En los meses siguientes no se consignó cambio alguno de la estructura de Proasa en los libros del Registro. Carlos Serna habla desaparecido del consejo de administración, cuya presidencia ocuparía a partir de ahora, con carácter indefinido, Rafael Martín-Peña. Un hermano de Rafael desempeñaría también una vocalía del consejo. Casi nadie se preguntó entonces en qué situación quedarían las otras empresas de Carlos Serna, sus presuntas suspensiones de pagos, sus acreedores...

Balas y barbitúricos

En septiembre, Rafael Martín-Peña confesó a uno de sus mejores amigos : «Creo que van a matarme», y comentó a su cuñado Paco, «si me ocurriese algo, mi mujer y mis cinco hijos tendrían el futuro resuelto». Pensaba en la póliza de seguros que había extendido a su mujer por valor de cincuenta millones de pesetas. Sobre el día 1 de octubre, preguntó súbitamente a la propia Carmen: «¿Tú crees que yo soy alguien a quien se pueda tener miedo?»

El día 5 de octubre, a las 12.30 de la noche, Rafael Martín-Peña estacionó su automóvil en el garaje. Aquel era el lugar que habría elegido un asesino a sueldo para matarle, fáciles escondrijos entre los coches, ausencia de testigos, inmediata salida al exterior. Muy sencillo para un tirador marsellés.

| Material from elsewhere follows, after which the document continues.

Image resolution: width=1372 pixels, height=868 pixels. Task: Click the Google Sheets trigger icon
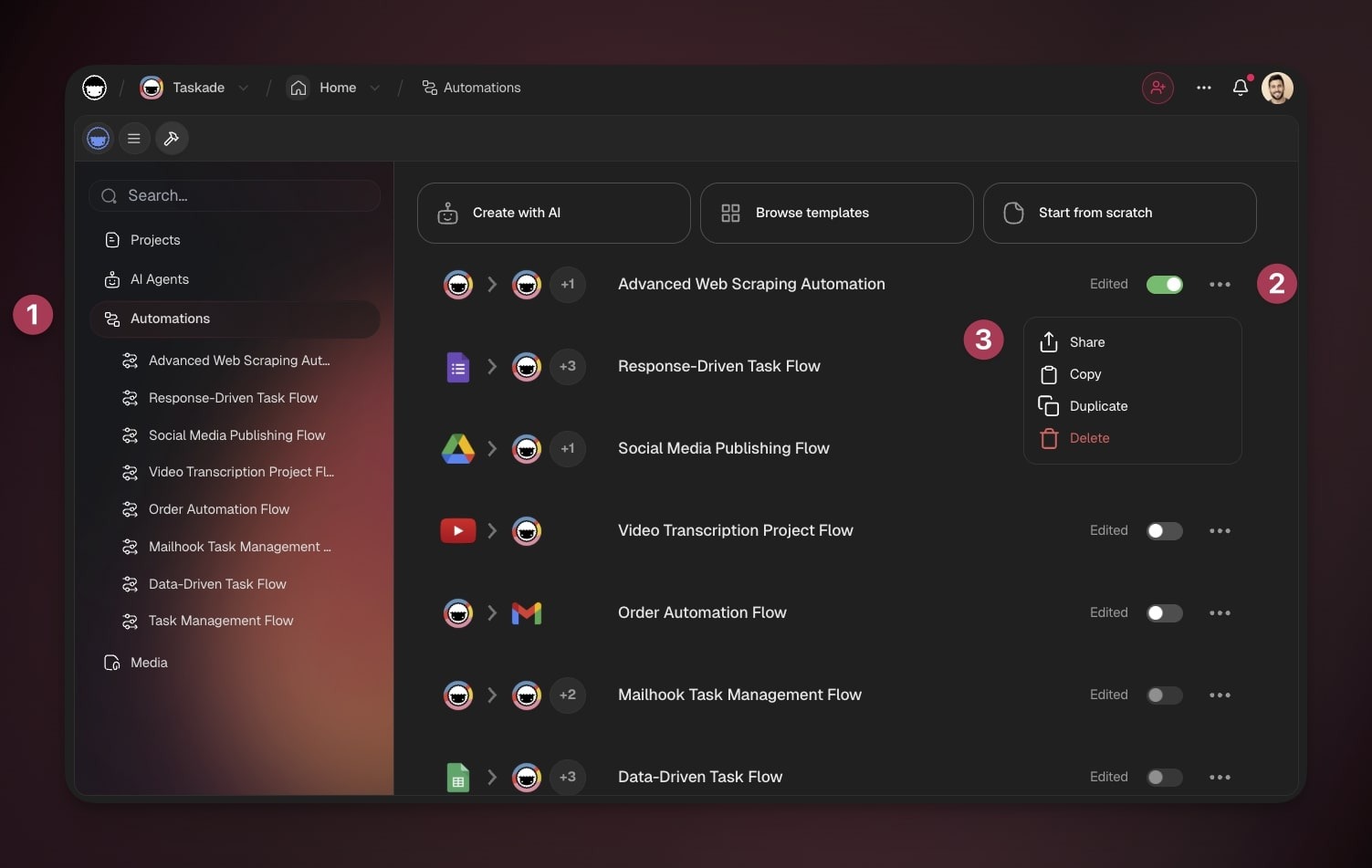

Sin embargo, Rafael salió indemne a la calle Diego de León, para salvar los metros que le separaban de su casa, en General Mola, 82. Seguramente, allí estarían esperándole, contrariados por la proximidad del público del cine Mola. ¿En el portal? No. Unos minutos antes habían bajado sus hijos con la llave. Esconderse detrás del mostrador vacante del portero impondría una espera indeterminada y el peligro de que cualquier vecino descubrirse el plan. ¿En cuclillas, bajo un mostrador durante diez minutos, quizá un cuarto de hora? Luego habría que salir de él, sin hacer ningún ruido, porque Rafael era muy rápido y podía ir armado. Demasiado riesgo.

Sería más razonable abordar a Rafael en la calle. «Hola, Rafael: venimos a charlar contigo.» Dos hombres, según la hipótesis más inmediata. («Mi marido era desconfiado; no habría propuesto subir a casa a alguien con quien no tuviese mucha confianza», dice Carmen todavía). Rafael ha extraído la llave del felpudo. Confía en la luz tutelar de madrugada, en uno de los dos hombres que seguramente acaban de saludarle y, sobre todo, en el supremo recurso de tantas otras veces. «Bueno, vamos a hablar.»

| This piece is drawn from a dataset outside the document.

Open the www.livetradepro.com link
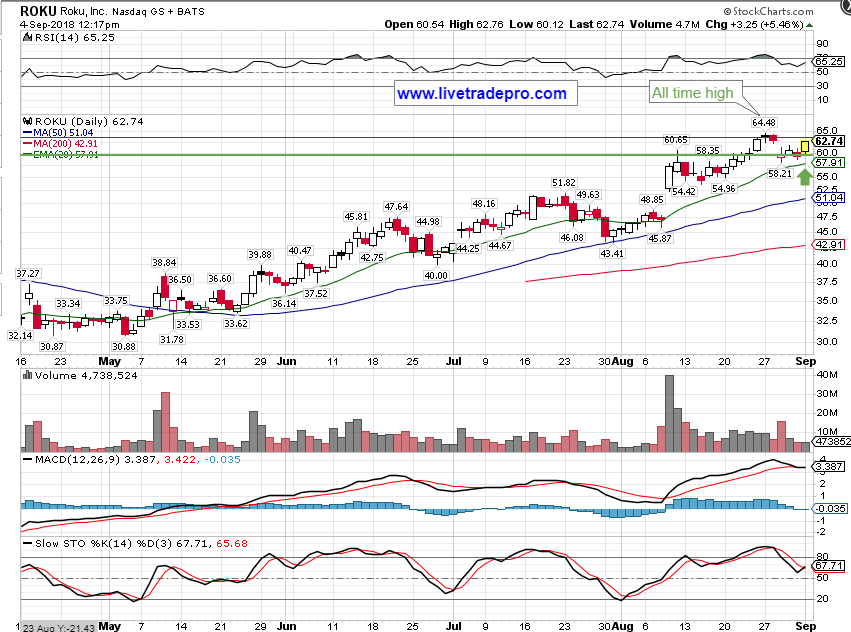Image resolution: width=851 pixels, height=632 pixels. tap(482, 94)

Abre la puerta. Señala el interior con la mano. Uno, dos, tres escalones. Se adelanta para abrir el ascensor.

Tal vez el acompañante de confianza le preguntó algo desde la derecha. La bala le entró por el occipital inferior izquierdo. Había sido disparada desde tan cerca que el fogonazo le chamuscó el pelo.

Desde entonces, el trabajo de los policías judiciales ha sido complejo, había que prescindir de todas las pistas falsas. Durante el desarrollo del largo sumario, Carlos Serna fue visto cuando acudía a prestar declaración sobre el caso Martín-Peña al juzgado de instrucción correspondiente.

Y parece que el sumario sobre la misteriosa muerte del abogado sprinter está en fase decisiva.